(Document passage):
Adriano (the "Sam-I-am" of this article) with Helena and me in
Triunfo, in the interior of Pernambuco.
          
In Dr. Seuss's story, it took a train crashing into a boat and everyone nearly drowning before the un-named nay-sayer decided to say “yes” to green eggs and ham.  The series of tragedies that befell Marília were more violent, but something similar happened in the favela of Arruda: exhausted and beat up, she decided to try something else.  In the end, though, the result is the same: “Thank you, thank you, Sam-I-am” was mirrored by the depth of gratitude I saw on Marília's face as she and Adriano described their choreography.  “Thank you,” she told him, that secular manifestation of grace.
            The recent craze among parents for Pamela Druckerman's Bringing Up Bébé, a book about the superiority of French parenting, brings to light a fantasy adults have about their children: that kids need not force adults out of their perfect, ordered, and pleasant lives, that children need not disrupt.  For Druckerman, French parenting means that babies always sleep through the night, kids eat all their food, and mothers can continue to talk about fashion and art with their friends as they sit in cafés.

(What to work on):
(1) Reproduce the stretch of the Sam-I-am passage from "In Dr. Seuss's" through "manifestation of grace.".
(2) According to the Sam-I-am passage, in which favela did Marília decide to try something else?

(Recorded information):

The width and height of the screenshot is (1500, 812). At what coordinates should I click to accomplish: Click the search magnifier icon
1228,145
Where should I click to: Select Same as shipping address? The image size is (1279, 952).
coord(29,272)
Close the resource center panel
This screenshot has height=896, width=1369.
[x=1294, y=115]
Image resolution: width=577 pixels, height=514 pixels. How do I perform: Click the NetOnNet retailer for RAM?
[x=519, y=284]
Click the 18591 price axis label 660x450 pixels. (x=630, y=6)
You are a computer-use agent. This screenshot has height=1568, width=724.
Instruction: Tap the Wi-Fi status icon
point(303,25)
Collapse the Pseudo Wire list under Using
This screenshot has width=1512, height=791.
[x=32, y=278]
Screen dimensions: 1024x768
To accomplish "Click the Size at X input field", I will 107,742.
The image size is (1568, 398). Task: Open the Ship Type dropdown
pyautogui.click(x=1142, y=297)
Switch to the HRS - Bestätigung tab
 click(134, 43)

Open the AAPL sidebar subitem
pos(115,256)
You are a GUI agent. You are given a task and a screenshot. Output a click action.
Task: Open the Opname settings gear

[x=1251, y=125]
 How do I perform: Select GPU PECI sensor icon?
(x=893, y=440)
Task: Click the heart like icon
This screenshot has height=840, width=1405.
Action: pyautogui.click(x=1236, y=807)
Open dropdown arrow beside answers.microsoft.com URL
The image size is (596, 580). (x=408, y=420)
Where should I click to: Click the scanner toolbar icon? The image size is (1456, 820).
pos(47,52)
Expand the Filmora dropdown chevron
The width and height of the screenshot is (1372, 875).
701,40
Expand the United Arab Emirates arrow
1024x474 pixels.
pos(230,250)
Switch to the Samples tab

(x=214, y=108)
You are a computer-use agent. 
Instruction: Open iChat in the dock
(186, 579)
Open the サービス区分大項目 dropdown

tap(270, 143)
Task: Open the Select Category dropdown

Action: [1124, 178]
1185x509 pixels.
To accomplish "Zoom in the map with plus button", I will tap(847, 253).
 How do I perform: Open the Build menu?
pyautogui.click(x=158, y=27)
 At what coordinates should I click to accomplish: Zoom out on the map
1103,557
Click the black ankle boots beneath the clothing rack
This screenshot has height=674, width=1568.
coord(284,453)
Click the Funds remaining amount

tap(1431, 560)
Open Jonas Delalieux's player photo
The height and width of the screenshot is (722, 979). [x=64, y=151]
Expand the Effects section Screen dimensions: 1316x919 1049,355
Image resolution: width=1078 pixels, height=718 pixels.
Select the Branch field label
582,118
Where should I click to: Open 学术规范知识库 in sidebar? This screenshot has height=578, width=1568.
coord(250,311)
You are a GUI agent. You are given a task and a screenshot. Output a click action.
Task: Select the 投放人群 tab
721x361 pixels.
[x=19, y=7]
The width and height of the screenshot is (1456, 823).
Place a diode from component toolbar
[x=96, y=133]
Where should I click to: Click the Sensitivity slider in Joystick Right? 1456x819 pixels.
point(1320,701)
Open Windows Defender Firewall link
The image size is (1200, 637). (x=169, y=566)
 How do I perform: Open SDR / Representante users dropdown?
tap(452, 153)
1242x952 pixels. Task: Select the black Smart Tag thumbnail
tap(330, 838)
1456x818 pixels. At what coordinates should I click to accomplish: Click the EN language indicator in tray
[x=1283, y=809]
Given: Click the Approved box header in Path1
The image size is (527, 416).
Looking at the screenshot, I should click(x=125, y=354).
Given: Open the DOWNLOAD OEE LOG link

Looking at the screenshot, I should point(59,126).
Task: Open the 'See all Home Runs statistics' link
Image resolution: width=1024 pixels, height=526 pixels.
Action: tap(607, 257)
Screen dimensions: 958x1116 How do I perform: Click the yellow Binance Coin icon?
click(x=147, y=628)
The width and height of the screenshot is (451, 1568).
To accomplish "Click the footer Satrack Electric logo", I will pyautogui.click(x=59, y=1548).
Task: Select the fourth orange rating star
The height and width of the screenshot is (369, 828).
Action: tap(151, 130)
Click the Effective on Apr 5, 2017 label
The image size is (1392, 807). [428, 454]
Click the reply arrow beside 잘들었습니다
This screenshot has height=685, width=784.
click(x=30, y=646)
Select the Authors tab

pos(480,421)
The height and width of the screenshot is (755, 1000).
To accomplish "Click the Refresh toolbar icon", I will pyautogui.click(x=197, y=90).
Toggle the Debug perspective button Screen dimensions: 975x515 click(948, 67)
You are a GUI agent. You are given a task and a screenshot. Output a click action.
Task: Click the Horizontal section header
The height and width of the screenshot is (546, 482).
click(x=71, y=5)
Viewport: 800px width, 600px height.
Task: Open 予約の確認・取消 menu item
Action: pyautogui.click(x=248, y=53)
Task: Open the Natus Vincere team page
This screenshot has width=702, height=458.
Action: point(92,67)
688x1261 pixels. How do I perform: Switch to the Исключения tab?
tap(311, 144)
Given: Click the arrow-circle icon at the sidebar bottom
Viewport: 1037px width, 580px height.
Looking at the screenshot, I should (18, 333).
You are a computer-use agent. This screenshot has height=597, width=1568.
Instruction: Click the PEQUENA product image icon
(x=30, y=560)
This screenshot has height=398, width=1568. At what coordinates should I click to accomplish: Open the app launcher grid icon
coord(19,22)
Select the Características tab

(Exercise results):
(1)
In Dr. Seuss's story, it took a train crashing into a boat and everyone nearly drowning before the un-named nay-sayer decided to say “yes” to green eggs and ham.  The series of tragedies that befell Marília were more violent, but something similar happened in the favela of Arruda: exhausted and beat up, she decided to try something else.  In the end, though, the result is the same: “Thank you, thank you, Sam-I-am” was mirrored by the depth of gratitude I saw on Marília's face as she and Adriano described their choreography.  “Thank you,” she told him, that secular manifestation of grace.

(2) The favela of Arruda.